The invention has the beneficial effects that: the present invention provides a dual frequency response using a dual frequency resonant cell that achieves the desired frequency response without replacing the quarter wavelength impedance line. Also, the dual-frequency response thus obtained has a low insertion loss. In addition, the 180 ° phase converter adopted by the invention adopts a double-layer structure combining a microstrip line and a slot line, so that the isolation of output signals is improved, and the utilization rate of a circuit at the lower layer of the high-frequency dielectric substrate is improved. In addition, the invention realizes all double-frequency filtering power divider circuits by printing a planar microstrip circuit on a high-frequency medium substrate through a corrosion method, and has the advantage of small volume.
Drawings
FIG. 1 is a schematic diagram of a layered structure of a microstrip dual-frequency filtering power divider of the present invention;
FIG. 2 is a schematic diagram of upper layer circuit layout and dimension parameters of the microstrip dual-frequency filter power divider of the present invention;
FIG. 3 is a schematic diagram of the layout and dimension parameters of the lower layer of the microstrip dual-band filter power divider of the present invention;
fig. 4 is an S-parameter simulation graph of the microstrip dual-frequency filtering power divider of the present invention.
Detailed Description
Certain terms are used throughout the description and claims to refer to particular components, such as "left," "right," etc., as used to distinguish between various components, but are not limited to these terms, but are used solely for distinguishing between them.
It will be understood by those skilled in the art that the specific meaning of each of the various terms represented in the present invention is intended to be understood by the relevant art, and that the term "transmission line admittance transducer" is intended to be used in a broad sense to mean a segment of a quarter-wavelength microstrip transmission line capable of performing an admittance inversion function.

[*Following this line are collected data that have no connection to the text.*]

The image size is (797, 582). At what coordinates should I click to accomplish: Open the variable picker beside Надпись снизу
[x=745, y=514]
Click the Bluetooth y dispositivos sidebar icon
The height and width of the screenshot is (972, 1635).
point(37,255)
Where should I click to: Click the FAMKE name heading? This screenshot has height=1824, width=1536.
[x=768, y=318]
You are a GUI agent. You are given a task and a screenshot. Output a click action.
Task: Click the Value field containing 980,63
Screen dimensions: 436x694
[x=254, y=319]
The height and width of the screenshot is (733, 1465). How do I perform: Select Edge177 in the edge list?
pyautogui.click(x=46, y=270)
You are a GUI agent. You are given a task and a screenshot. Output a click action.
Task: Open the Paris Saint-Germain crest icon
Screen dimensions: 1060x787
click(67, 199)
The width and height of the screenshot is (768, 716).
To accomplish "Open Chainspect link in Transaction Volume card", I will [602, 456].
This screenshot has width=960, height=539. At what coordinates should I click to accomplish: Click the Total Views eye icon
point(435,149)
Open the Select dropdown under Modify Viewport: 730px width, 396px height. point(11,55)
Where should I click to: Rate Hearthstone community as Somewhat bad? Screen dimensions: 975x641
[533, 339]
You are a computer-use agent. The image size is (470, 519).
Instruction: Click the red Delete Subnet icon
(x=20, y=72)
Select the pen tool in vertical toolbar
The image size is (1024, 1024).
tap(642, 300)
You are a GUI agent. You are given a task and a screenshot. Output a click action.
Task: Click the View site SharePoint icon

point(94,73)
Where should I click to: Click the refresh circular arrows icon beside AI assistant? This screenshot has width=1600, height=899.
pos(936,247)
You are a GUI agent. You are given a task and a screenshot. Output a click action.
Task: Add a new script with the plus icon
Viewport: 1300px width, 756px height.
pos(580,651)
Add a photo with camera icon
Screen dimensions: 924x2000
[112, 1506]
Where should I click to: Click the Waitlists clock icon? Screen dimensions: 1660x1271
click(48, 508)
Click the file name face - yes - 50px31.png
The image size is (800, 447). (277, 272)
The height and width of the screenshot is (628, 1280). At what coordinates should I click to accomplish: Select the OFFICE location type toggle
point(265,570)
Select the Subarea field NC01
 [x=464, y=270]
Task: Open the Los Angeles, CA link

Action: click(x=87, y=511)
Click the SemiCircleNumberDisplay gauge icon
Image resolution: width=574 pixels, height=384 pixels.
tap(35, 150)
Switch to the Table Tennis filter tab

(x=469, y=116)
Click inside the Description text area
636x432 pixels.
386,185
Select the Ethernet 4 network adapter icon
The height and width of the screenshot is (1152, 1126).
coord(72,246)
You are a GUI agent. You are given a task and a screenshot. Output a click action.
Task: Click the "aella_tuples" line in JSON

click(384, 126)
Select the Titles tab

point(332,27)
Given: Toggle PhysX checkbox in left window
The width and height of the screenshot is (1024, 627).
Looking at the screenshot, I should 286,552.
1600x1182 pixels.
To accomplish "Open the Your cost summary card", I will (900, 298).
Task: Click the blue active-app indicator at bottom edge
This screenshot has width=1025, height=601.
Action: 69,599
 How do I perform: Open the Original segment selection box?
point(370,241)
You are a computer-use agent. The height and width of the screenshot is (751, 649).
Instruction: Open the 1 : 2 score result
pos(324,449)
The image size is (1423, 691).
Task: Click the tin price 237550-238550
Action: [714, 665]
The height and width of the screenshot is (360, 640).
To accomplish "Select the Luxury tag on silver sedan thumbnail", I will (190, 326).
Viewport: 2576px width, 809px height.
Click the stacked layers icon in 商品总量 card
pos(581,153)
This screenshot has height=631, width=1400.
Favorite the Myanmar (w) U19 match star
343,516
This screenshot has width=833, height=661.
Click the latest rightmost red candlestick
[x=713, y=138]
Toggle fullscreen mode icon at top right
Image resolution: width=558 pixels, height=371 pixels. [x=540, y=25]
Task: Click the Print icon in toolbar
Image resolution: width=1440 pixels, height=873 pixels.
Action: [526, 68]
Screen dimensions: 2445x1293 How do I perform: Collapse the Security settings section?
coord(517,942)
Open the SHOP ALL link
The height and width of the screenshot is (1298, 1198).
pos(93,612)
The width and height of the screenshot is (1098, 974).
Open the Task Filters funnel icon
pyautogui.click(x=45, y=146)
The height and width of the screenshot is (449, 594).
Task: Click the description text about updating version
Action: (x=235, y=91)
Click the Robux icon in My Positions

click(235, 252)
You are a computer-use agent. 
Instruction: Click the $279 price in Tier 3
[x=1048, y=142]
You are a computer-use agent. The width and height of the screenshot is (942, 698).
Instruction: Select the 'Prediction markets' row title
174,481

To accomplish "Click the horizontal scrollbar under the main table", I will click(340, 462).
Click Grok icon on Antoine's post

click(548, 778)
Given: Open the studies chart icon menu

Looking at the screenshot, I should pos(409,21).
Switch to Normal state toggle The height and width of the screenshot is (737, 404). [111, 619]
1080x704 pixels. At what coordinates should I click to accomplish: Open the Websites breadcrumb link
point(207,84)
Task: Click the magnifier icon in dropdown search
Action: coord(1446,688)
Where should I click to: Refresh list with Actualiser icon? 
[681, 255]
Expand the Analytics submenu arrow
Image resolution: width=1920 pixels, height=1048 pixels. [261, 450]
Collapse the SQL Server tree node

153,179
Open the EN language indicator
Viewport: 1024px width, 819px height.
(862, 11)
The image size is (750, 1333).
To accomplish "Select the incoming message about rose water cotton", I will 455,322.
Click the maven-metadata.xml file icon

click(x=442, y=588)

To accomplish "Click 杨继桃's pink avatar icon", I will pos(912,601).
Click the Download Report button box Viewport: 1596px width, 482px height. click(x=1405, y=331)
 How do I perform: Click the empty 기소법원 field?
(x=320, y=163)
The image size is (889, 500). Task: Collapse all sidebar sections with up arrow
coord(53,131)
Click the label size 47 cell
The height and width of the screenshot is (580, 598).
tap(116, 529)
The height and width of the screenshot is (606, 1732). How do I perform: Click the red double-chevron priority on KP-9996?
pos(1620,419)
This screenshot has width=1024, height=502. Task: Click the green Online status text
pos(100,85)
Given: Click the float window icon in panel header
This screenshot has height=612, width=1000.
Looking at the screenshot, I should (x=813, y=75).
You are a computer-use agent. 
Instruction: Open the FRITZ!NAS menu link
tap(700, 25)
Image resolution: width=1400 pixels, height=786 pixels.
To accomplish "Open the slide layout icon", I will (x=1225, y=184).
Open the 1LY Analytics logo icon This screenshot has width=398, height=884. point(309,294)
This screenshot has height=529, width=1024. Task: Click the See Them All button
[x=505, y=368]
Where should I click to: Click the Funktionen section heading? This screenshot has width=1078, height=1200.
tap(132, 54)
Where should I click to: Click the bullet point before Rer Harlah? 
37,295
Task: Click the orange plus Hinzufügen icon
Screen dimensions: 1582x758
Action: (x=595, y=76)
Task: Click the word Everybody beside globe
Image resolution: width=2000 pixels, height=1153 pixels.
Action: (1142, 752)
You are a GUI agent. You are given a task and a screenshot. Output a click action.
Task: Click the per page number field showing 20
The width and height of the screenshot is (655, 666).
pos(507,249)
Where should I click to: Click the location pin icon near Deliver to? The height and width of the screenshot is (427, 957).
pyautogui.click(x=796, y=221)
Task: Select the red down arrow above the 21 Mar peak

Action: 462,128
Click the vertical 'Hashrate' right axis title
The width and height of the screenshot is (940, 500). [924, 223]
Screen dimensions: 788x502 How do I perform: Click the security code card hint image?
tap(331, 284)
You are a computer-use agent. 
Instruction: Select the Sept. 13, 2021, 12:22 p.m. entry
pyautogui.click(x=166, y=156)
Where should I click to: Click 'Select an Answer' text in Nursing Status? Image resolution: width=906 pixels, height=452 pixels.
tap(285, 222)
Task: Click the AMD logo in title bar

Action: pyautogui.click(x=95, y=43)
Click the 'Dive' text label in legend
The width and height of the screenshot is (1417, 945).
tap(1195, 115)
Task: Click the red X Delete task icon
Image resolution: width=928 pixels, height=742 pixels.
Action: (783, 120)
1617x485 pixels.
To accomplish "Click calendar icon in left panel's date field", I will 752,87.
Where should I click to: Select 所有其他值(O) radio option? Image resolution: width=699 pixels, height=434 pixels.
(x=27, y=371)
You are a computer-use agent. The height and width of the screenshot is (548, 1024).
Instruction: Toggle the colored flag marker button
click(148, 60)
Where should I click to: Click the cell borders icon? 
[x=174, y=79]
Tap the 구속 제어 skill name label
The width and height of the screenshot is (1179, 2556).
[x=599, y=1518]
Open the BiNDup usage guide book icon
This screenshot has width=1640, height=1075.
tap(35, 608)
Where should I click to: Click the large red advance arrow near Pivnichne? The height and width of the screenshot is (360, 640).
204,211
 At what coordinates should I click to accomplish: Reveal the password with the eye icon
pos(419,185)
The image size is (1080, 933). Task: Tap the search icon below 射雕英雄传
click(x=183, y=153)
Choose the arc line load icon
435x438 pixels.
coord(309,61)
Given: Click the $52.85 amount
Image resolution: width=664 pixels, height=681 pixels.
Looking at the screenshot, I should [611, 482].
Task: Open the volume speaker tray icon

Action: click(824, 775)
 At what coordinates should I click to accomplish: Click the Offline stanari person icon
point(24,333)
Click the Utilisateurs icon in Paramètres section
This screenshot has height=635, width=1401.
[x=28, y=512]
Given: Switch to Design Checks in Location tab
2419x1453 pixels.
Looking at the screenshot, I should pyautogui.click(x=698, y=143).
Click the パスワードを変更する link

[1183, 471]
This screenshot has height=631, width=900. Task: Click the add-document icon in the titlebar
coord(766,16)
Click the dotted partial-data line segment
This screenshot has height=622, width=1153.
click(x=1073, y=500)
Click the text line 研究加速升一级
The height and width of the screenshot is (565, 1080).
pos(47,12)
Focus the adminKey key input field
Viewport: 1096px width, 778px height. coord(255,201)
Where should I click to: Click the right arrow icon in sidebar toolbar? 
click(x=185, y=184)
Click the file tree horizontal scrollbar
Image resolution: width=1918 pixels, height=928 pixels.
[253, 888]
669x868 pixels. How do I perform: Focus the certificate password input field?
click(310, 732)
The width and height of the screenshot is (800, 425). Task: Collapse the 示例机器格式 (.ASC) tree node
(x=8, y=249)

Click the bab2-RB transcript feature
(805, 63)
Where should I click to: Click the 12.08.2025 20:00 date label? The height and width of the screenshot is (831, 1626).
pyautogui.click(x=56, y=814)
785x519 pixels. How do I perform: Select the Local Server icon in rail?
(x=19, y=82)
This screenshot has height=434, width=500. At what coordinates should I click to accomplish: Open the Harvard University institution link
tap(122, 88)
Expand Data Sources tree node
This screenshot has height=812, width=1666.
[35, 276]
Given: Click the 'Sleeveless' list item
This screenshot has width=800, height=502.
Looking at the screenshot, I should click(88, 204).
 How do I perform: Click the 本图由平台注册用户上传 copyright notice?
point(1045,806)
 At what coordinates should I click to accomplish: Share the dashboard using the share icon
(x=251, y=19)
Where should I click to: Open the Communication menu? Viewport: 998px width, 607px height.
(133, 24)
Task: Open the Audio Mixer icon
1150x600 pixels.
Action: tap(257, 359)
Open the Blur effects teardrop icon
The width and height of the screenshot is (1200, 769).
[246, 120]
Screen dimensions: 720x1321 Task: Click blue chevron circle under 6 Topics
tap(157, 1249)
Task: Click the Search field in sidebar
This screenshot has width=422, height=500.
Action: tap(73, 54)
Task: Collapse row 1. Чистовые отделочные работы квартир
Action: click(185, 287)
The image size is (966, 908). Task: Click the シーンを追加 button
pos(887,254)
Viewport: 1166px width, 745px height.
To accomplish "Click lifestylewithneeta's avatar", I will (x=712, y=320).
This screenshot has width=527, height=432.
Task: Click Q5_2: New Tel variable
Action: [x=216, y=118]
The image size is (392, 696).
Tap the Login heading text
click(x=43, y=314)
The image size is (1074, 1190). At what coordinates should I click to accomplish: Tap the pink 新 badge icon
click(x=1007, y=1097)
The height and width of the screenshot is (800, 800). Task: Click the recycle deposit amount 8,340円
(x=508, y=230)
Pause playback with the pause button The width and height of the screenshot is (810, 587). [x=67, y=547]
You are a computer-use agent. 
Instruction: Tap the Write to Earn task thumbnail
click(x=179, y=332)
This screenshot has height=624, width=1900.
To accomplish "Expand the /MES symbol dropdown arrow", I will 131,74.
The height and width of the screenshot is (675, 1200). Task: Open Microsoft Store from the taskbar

See fig. 1. In a preferred embodiment described below, a microstrip dual-frequency filtering power divider comprises: an input port 1, a first output port 2, a second output port 3, quarter-wavelength impedance transformation lines 4 and 5, transmission line admittance transformers 6 and 7 and 8, transmission line resonators 9 and 10 with terminal ground, transmission line admittance transformers 11 and 12 and 13 with terminal ground, transmission line resonators 14 and 15 with terminal ground, microstrip lines 16 and 17 with terminal ground, isolation resistors 18 and 19, a circular short-circuit slot line 20, a slot line 21, and a rectangular open-circuit slot line 22. In addition, 1-19 mentioned above are located on the upper circuit plane 23 and 20-22 are located on the lower circuit plane 24. The components can form a one-to-two power distribution path of the microstrip dual-frequency filtering power divider, a dual-frequency resonance unit loaded at the first output port 2, a dual-frequency resonance unit loaded at the second output port 3 and a 180 ° phase converter.
Preferably, for the microstrip dual-frequency filtering power divider, the basic one-to-two power distribution path is as follows: the input port 1 is located at the uppermost middle position of the upper circuit plane 23, and one end of the quarter-wavelength impedance transformation line 4 is directly connected to the input port 1, while the other end is directly connected to the first output port 2. One end of the quarter-wavelength impedance transformation line 5 is also directly connected to the input port 1, and the other end is directly connected to the second output port 3.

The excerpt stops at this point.